Following the collapse of the negotiations, the GOP had their wish granted. Last week it was announced that the president would be meeting with all interested parties to hammer out a negotiated compromise. Obama has met separately with John Boehner, Mitch McConnell and Harry Reid. The White House’s position is that any final deal must include a mix of some new revenues, whether it is closing tax loopholes or ending subsidies to accompany spending cuts. Republicans counter that spending cuts are the only mechanism that they will agree to. “The president is willing to make tough choices, but he cannot ask the middle class and seniors to bear all the burden for deficit reduction and to sacrifice while millionaires and billionaires and special interests get off the hook,” said Jay Carney, the White House press secretary. The position taken by Boehner is that any deal will never pass in the House that uses the mechanism of raising new revenues instead of relying solely on spending cuts that would total more than $2 trillion dollars.
According to Rep. Chris Van Hollen of Maryland, before negotiations broke down, Republican negotiators were offered a number of options including tax code reform, ending oil subsidies, abolishing corporate jet taxes and ending deductions and other mechanisms that wealthy Americans use to avoid paying various taxes.
Essentially, none of these options appeared palatable because they are viewed as one form or another as a tax increase. “What we’ve seen on the Republican side, overall, is all take and no give. Any serious approach requires compromise and that’s going to be required to achieve the adult moment Speaker Boehner called for,” said Chris Van Hollen, commenting on the Republican position. “Until the Republicans are more worried about reducing the deficit than they are about Grover Norquist, then we’ve got a problem.” While it is clear is that both sides are at an impasse. The clock is running out before the Aug. 2nd deadline. If Obama and Republican negotiators fail to reach an agreement, the consequences would most likely be dire.
While it is unlikely that the United States will reach the point of social unrest or anarchy similar to what is happening in Greece, the U.S. economy would unlikely be able to regain lost ground and avoid a double dip recession. Interestingly, raising the nation’s debt ceiling shares broad support from the U.S. Chamber of Commerce, Wall Street, AARP, the AFL-CIO and the small business community. Whether this support impacts Capitol Hill remains to be seen.

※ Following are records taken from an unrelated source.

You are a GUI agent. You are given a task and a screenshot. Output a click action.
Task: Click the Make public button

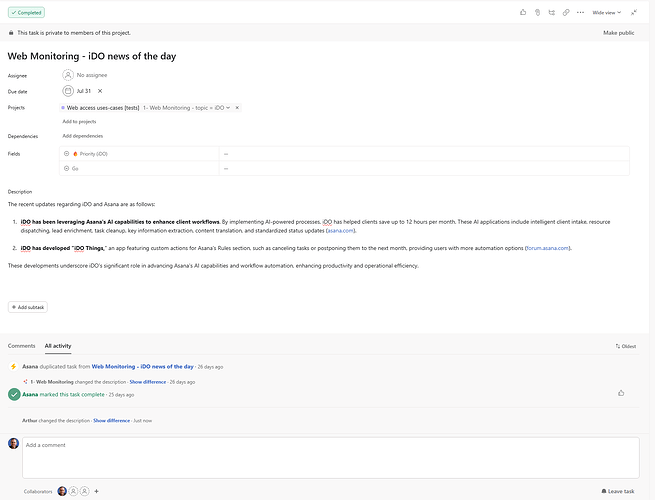coord(618,33)
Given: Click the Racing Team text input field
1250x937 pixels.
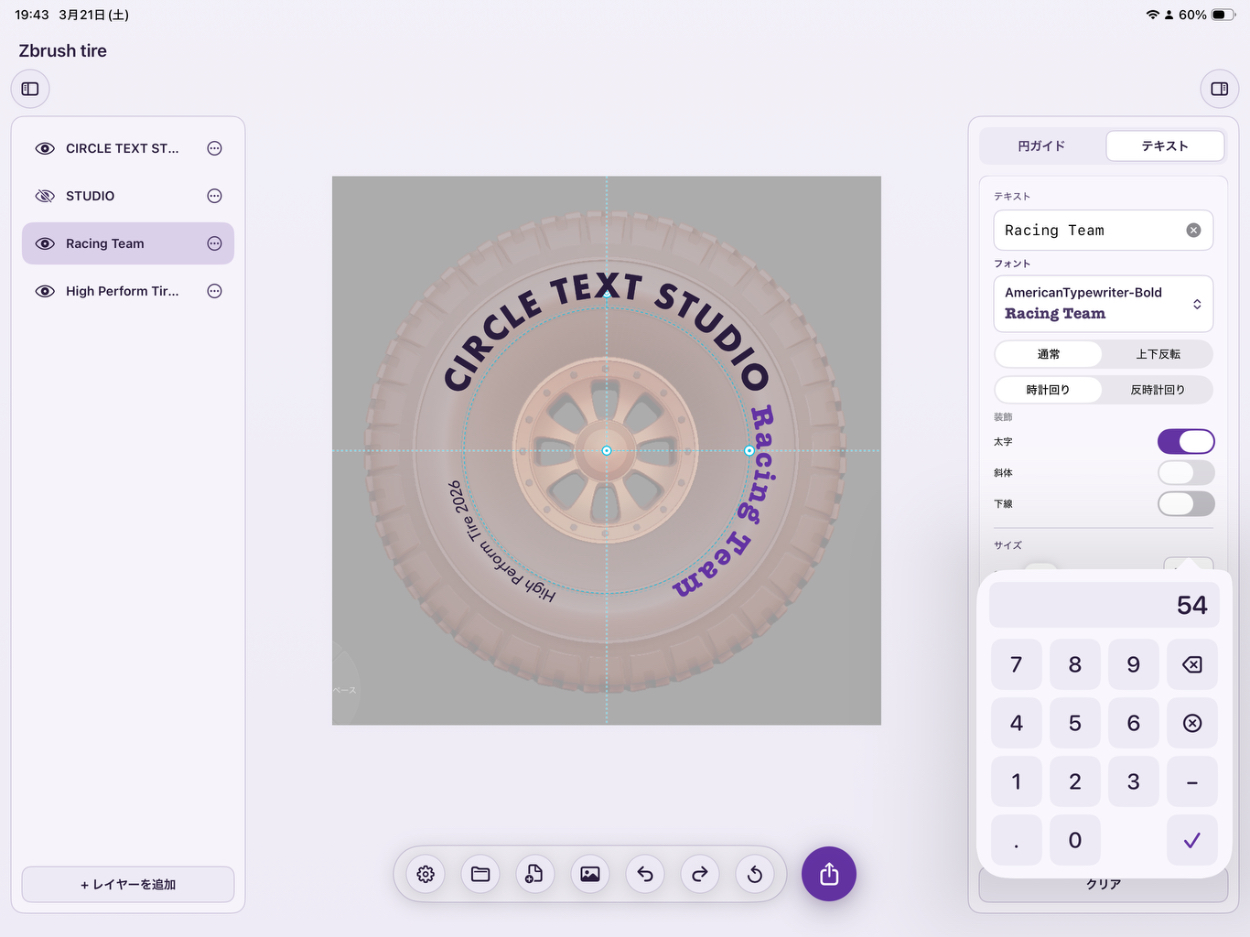Looking at the screenshot, I should tap(1090, 230).
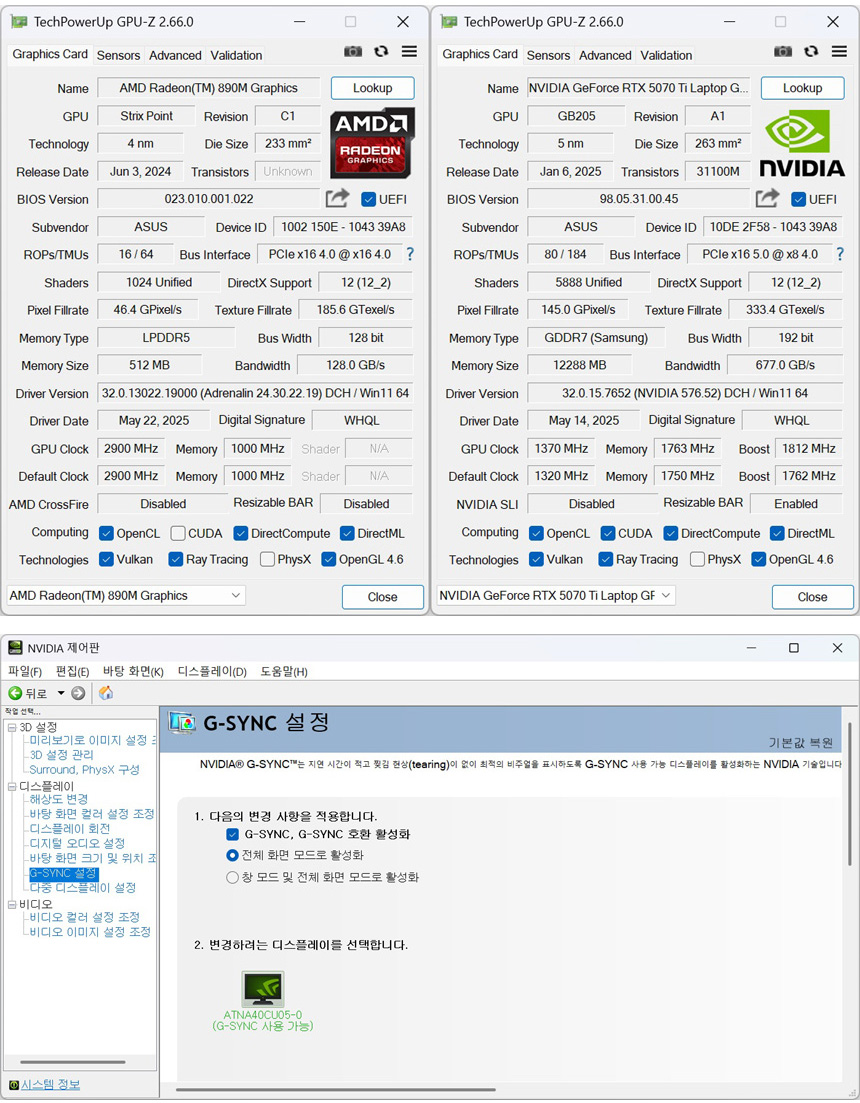Viewport: 860px width, 1103px height.
Task: Open the 디스플레이(D) menu in NVIDIA Control Panel
Action: coord(212,671)

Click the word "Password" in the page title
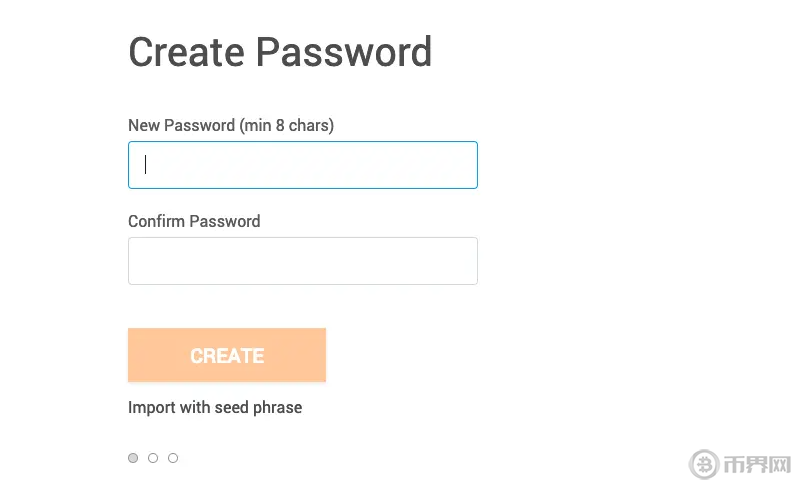(342, 52)
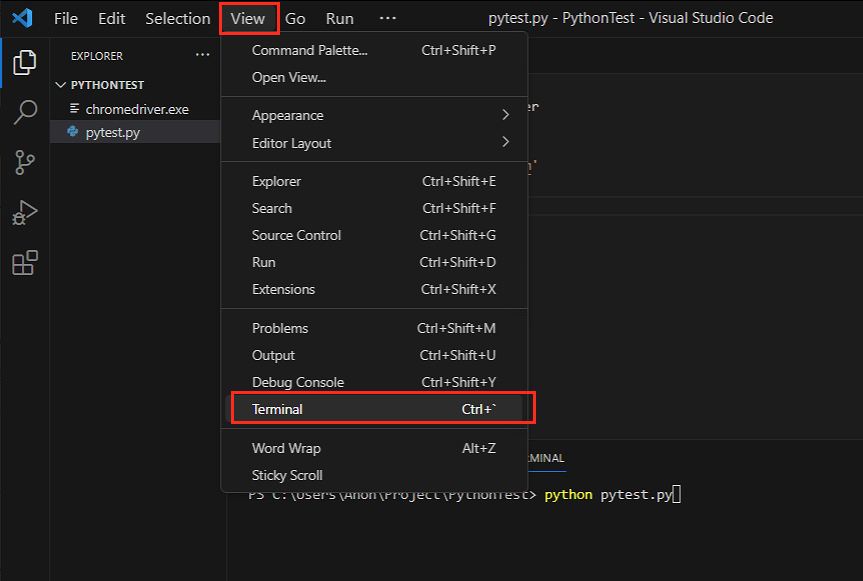The width and height of the screenshot is (863, 581).
Task: Open Run and Debug activity bar icon
Action: [x=24, y=212]
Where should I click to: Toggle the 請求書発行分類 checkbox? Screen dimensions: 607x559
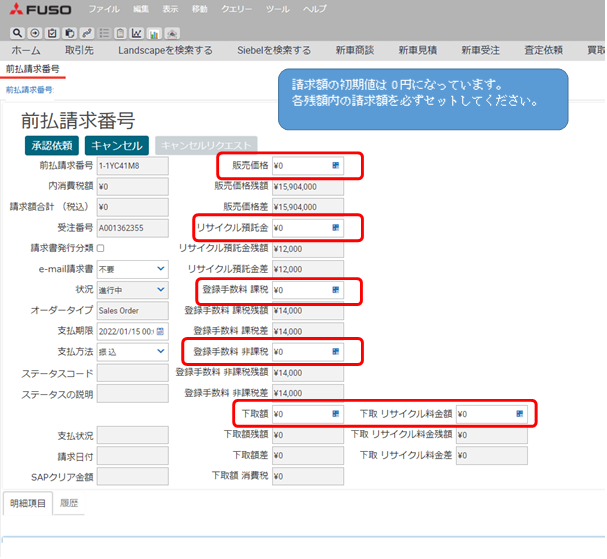click(100, 248)
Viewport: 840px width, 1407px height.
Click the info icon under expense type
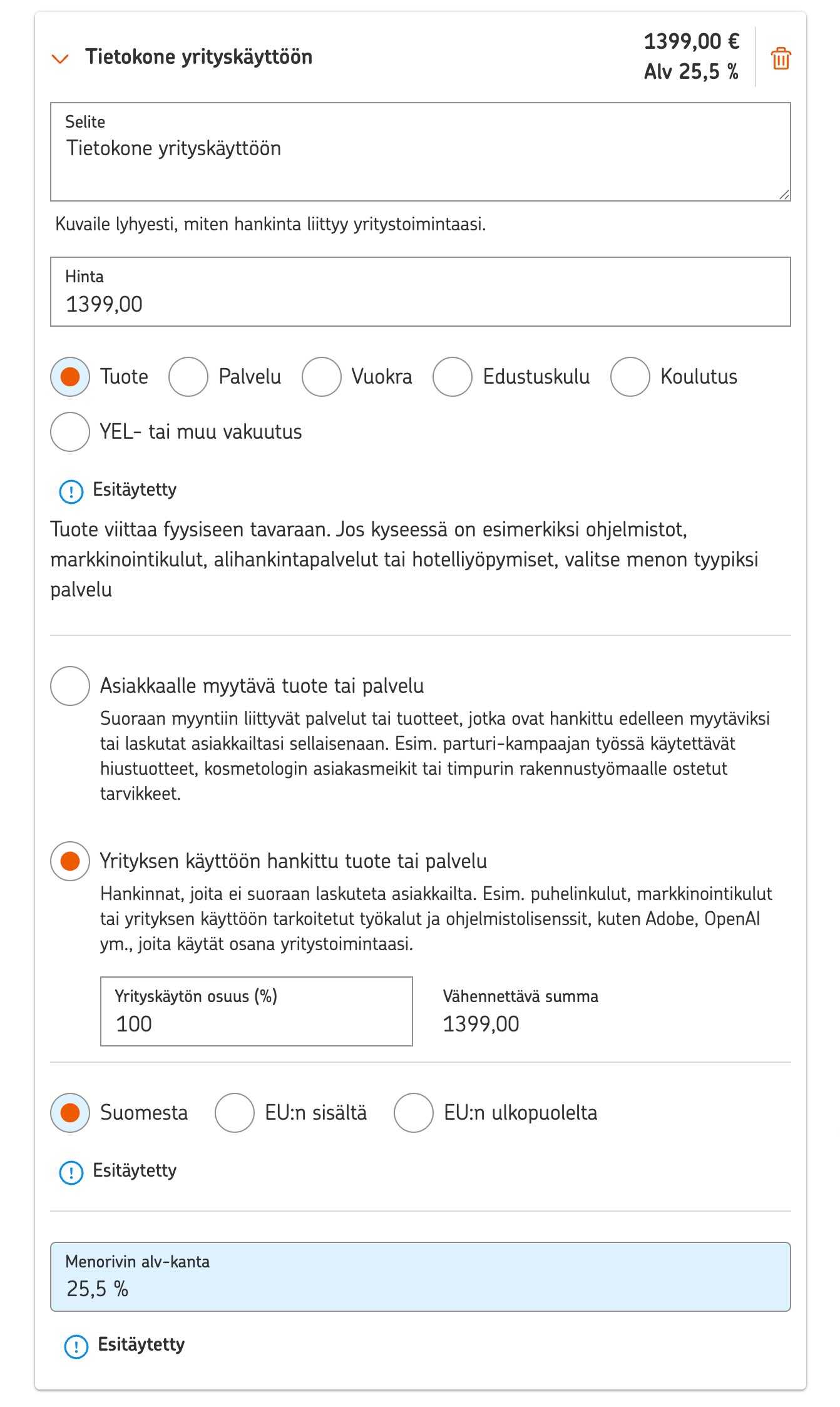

During his much watched press conference earlier in the week, Obama made clear that any negotiated settlement must include a broad range of approaches including spending cuts and new revenues. “Now, I just want to be clear about what’s at stake here. The Republicans say they want to reduce the deficit. Every single observer who’s not an elected official, who’s not a politician, says we can’t reduce our deficit in the scale and scope that we need to without having a balanced approach that looks at everything,” Obama said in response to a reporter’s question.